Scientists have made a remarkable discovery of an eerie echo coming from a black hole that lies more than 25,000 light years from Earth and is four million times more massive than our Sun, according to American space agency NASA. The discovery by researchers at the Astronomical Strasbourg Observatory in France was made after they combined data from the space telescope NASA's IXPE (Imaging X-ray Polarimetry Explorer) and the Chandra X-ray Observatory on the black hole named Sagittarius A*. A study detailing the new discovery has been published in the journal Nature.
The high and low notes of the echo were sent out when the black hole emerged from a long period of dormancy some 200 years ago.
According to the study, Sgr A* consumed large amounts of gas and dust after waking up, causing brilliant X-ray light bursts. These bursts produced echoes that can be translated into sound waves on Earth.
"One of the scenarios to explain why these giant molecular clouds are shining is that they are, in fact, echoing a long-gone flash of X-ray light, indicating that our supermassive black hole was not that quiescent some centuries ago," said Frederic Marin, and lead author of the new study.
IXPE, which measures polarization of X-ray light, pointed at these molecular clouds for two periods of study in February and March 2022. When the data was combined with images from Chandra Observatory, astronomers were able to isolate the reflected X-ray signal and discover its point of origin.
"The polarization angle acts like a compass, pointing us toward the mysterious, long-gone source of illumination. And what lies in that direction?
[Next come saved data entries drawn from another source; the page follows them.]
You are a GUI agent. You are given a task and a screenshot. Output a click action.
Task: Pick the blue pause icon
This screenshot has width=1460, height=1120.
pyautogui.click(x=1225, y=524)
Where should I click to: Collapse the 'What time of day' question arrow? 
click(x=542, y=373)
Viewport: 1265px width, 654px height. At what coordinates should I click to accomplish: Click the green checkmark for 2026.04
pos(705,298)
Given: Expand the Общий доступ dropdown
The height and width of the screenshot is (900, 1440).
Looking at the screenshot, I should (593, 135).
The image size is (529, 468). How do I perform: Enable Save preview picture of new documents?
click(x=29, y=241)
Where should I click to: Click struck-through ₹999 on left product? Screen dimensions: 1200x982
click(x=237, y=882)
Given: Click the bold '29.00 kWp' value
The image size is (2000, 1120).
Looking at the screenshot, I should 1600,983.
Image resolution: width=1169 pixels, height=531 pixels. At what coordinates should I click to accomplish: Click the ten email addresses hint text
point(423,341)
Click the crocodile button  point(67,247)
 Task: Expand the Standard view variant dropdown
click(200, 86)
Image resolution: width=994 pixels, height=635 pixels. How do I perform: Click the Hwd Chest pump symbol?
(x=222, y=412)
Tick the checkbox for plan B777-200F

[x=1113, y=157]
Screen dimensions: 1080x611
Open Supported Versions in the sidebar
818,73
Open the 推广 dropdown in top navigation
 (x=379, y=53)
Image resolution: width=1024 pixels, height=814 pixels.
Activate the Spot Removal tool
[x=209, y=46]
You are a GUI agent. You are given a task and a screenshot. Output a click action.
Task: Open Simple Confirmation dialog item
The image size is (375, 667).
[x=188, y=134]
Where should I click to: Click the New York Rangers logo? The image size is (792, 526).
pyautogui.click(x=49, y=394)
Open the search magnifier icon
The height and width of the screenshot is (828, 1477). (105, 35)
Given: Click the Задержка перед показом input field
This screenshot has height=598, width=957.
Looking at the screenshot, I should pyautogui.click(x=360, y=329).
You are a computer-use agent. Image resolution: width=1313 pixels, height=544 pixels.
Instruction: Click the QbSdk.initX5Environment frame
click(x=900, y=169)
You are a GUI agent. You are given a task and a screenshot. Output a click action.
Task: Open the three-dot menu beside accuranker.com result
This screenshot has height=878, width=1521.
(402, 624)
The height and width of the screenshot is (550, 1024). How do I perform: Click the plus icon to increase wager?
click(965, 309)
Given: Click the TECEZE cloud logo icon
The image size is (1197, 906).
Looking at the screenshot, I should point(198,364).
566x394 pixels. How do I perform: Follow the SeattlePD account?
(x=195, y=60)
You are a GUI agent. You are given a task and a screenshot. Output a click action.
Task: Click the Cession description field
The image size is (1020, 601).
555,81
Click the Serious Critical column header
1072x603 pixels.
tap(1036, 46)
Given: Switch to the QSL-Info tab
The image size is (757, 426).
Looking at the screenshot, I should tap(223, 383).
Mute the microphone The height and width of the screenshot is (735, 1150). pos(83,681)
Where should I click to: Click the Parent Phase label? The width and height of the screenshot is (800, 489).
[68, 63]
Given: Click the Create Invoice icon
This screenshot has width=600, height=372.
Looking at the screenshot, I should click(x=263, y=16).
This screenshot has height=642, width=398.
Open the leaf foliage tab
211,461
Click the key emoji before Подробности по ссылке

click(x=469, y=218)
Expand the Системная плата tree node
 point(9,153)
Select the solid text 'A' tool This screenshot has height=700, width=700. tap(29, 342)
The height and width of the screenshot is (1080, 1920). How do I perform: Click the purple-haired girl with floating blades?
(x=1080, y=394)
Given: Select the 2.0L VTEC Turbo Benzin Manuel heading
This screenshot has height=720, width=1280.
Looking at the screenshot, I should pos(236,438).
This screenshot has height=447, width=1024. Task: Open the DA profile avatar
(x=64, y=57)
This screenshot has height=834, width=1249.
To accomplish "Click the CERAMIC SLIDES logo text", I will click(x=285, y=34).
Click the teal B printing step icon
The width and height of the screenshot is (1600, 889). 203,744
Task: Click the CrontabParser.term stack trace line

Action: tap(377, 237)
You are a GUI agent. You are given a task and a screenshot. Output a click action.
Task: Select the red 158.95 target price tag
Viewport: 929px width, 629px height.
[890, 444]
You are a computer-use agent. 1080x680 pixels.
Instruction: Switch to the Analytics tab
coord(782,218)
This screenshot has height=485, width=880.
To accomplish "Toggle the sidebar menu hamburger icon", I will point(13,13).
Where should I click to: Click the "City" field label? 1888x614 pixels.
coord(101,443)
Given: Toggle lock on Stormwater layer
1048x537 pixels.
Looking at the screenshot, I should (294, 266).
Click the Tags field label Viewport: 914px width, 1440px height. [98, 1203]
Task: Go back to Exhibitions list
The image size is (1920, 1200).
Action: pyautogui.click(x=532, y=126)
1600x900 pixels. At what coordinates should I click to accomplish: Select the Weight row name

None other than Sgr A*," Riccardo Ferrazzoli, astrophysicist at the Italian National Institute of Astrophysics in Rome, was quoted as saying by NASA on its website.
Follow-up data could improve estimations of when the flare occurred and how intense it may have been at its peak, and will help determine the three-dimensional distribution of the giant molecular clouds surrounding the quiescent black hole.
Last year astronomers revealed the first-ever image of the black hole - or rather, the glowing ring of gas that surrounds its blackness.
The pull of gravity from black holes is so intense that nothing can escape, including light.
But when matter is sucked beyond the black hole's final boundary, known as the event horizon, it emits a massive amount of heat and light before disappearing into the darkness.